Pada forum diskusi sastra ini semua pembicara sepakat bahwa karena sastra kertas usianya sudah 2 ribu tahun sedangkan sastra digital baru berusia 10 hingga 15 tahun, jadi susah untuk dibandingkan. Sastra digital pun sangat tergantung pada kemampuan penguasaan teknologi pelakunya, karena memang sangat tergantung pada teknologi. Jadi tidak aneh kalau pembaca media cetak yang beralih ke media digital jumlahnya hanya sekitar 1% saja. Data inididukung oleh hasil riset AC Nielson.

Kesimpulan akhir dari diskusi ini adalah sastra digital baru mencapai tahap alternatif, bukan sebagai tujuan. Karena bagaimana pun hasil karya sastra yang lahir dari teknologi digital baik yang ada di Facebook, Web, Blog atau Webmail, pada akhirnya akan dicetak entah dibuat buku atau diterbitkan di media cetak.

Udara Bandung Utara terasa dingin menusuk, gerimis mulai turun ketika acara diskusi ditutup, tepat menjelang adzan magrib berkumandang. Bagaimana pun, sekitar 500 peserta yang terdiri dari para penulis FBS, seniman dan sastrawan Sunda serta para mahasiswa dari beberapa universitas merasa cukup terpuaskan dengan acara diskusi ini.

“City of light”. Bandung yang indah dengan gebyar lampunya diantara rintik gerimis, menjadi latar panggung yang romantis. Penonton pun kian berdatangan terus hingga kursi yang disediakan untuk 1.500 orang nyaris penuh. Begitulah saat pagelaran kesenian dimulai selepas Isya.

Ada yang luar biasa pada pagelaran kesenian yang menjadi puncak acara perhelatan ini. Dibuka dengan gaya pantun. Pantun milenium namanya. Seni pantun yang disuguhkan oleh Suara Langit Choir, hasil kreasi Bambang Arayana Sambas, salah seorang sutradara terkenal di Jawa Barat yang dibantu oleh sejumlah seniman dan kreator panggung terkenal seperti Sis Triadji, Dindin Rasidin, Herman Effendi, Ki Ihin, sastrawan Hadi AKS serta sastrawan budayawan sunda terkenal Godi Suwarna.

Pantun milenium ini rupanya bukan saja menjadi pembuka acara, akan tetapi juga menjadi pengantar acara berikutnya, menggantikan fungsi pembawa acara. Bagi penikmat seni yang hadir pada saat itu, gaya menyampaikan pesan melalui pantun ini terasa jauh lebih menyerap dan berbaur dengan suasana batin yang romantis.

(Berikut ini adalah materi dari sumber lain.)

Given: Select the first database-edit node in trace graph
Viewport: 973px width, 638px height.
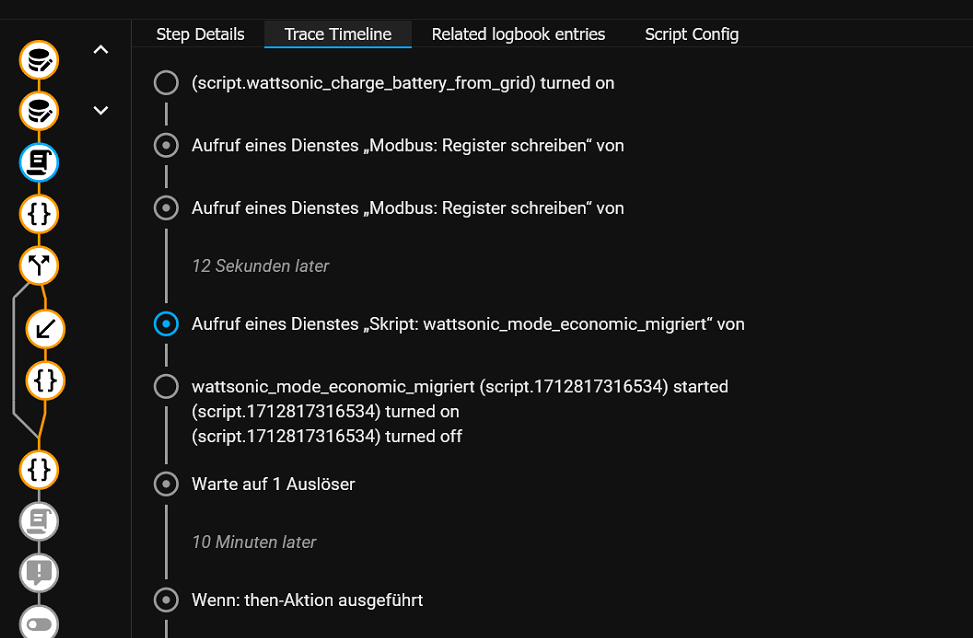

Pentas pertama yang mengisi acara adalah Komunitas SMKN 10 Bandung. Sendratari yang menawarkan keindahan gerak serta harmonisasi irama gamelan dengan nama Prosesi Alit. Disambung oleh penampilan Sanggar Seni Pakuan dari Bogor, menyihir penonton untuk tidak beranjak dari tempat duduknya.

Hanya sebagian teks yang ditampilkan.